Obsoleted - Directions To Install R Project
Install R Project (optional, for statistics)
Optional: If you want your system to compute advanced statistics about your project, you'll need to install the R Project.
- Install R and JGR. Read how to install on Ubuntu.
Set up JRI: This step does not always need to be done -- on some systems (currently on Linux 64 bit and on Windows) it may be done automatically for you. If it is not and you recieve an error message saying JRI's not installed...
- Install rJava & JRI from source or binaries.(Don't install through R's command line prompt -- it will get you a version that's too old).
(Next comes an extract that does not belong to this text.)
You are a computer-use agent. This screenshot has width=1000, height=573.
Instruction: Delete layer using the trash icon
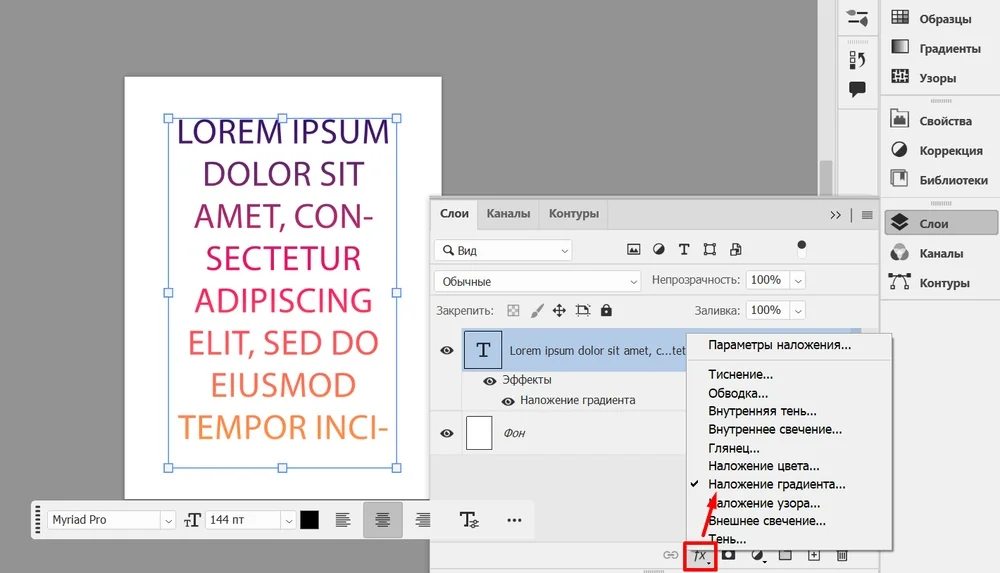coord(842,555)
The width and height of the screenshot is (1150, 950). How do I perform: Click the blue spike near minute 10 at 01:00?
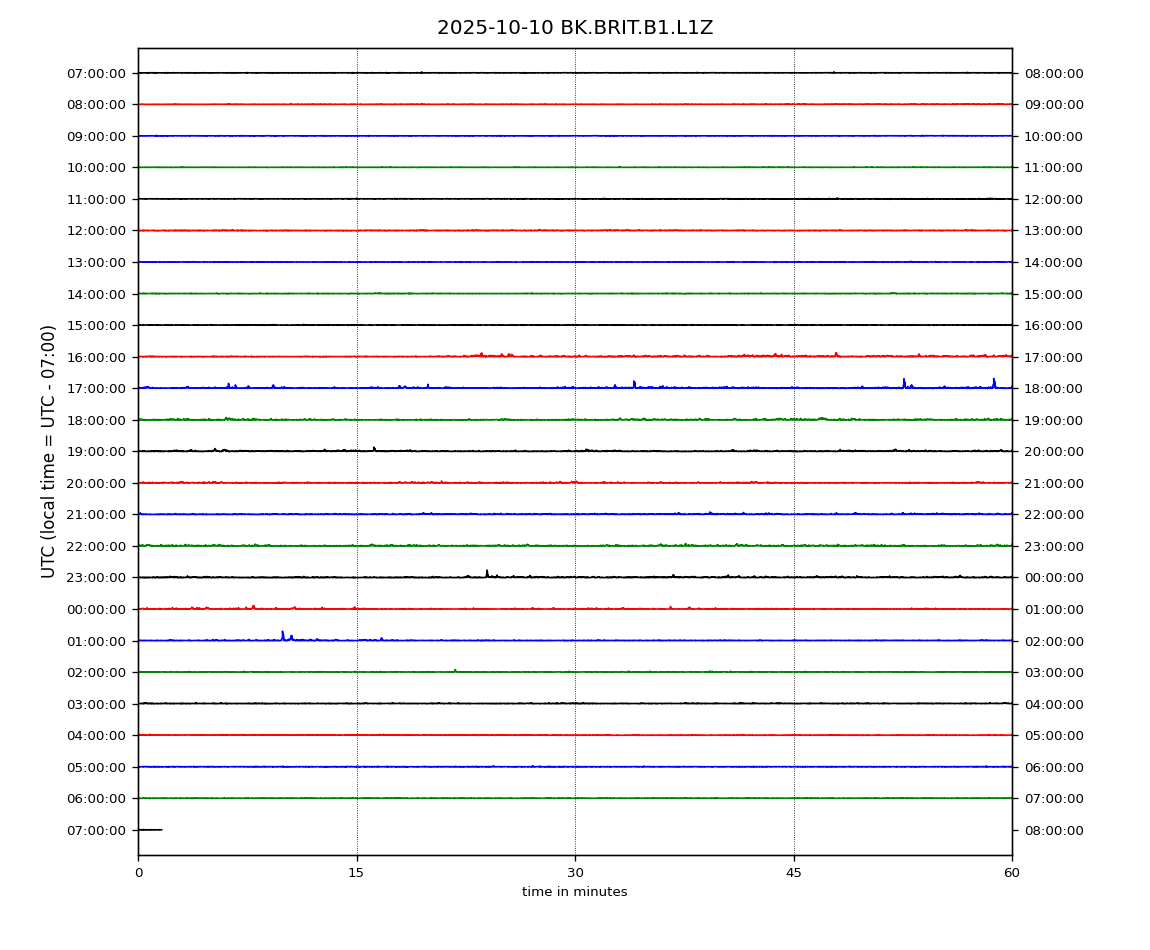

You'll need rJava version 0.8-0 (or any version that has JRI version 0.5-1 -- the JRI versions are not the same as the rJava versions).
- If you downloaded a source package (any unix system will be from source) build JRI.
- Look up the installation path that JRI went into. (TODO Can we improve these directions?)
- In Eclipse, go to "Run" -> "Run Configurations" -> choose your server.
- In the "Environment" tab, you'll have to set the "R_HOME" environment variable before tomcat launches.
- In the "Arguments" tab, add to the "VM Arguments" the following, for example: -Djava.library.path=/path/to/jri/installation
Alternative directions:
Optional: If you want your system to compute advanced statistics about your project, you'll need to install the R Project.
-
- Install R and JGR:
- On Ubuntu, read how to install on Ubuntu-- in these directions, you can probably ignore the first few directions and skip straight to "apt get ..."
- Edit your tomcat launch file. You'll have to set the "R_HOME" environment variable to where your R home directory is:
- In Linux:
- Find your R_HOME location -- probably something like /usr/lib/R or /usr/lib64/R.
- Edit catalina.sh and add this after the first line: "export R_HOME=/path/to/your/R/installation"
- In Linux:
Set up JRI: This step does not always need to be done -- on some systems (currently on Linux 64 bit and on Windows) it may be done automatically for you. If it is not and you recieve an error message saying JRI's not installed...
- Install rJava & JRI from source or binaries.(Don't install through R's command line prompt -- it will get you a version that's too old). You'll need rJava version 0.8-0 (or any version that has JRI version 0.5-1 -- the JRI versions are not the same as the rJava versions).
- If you downloaded a source package (any unix system will be from source) build JRI.
- Look up the installation path that JRI went into. (TODO Can we improve these directions?)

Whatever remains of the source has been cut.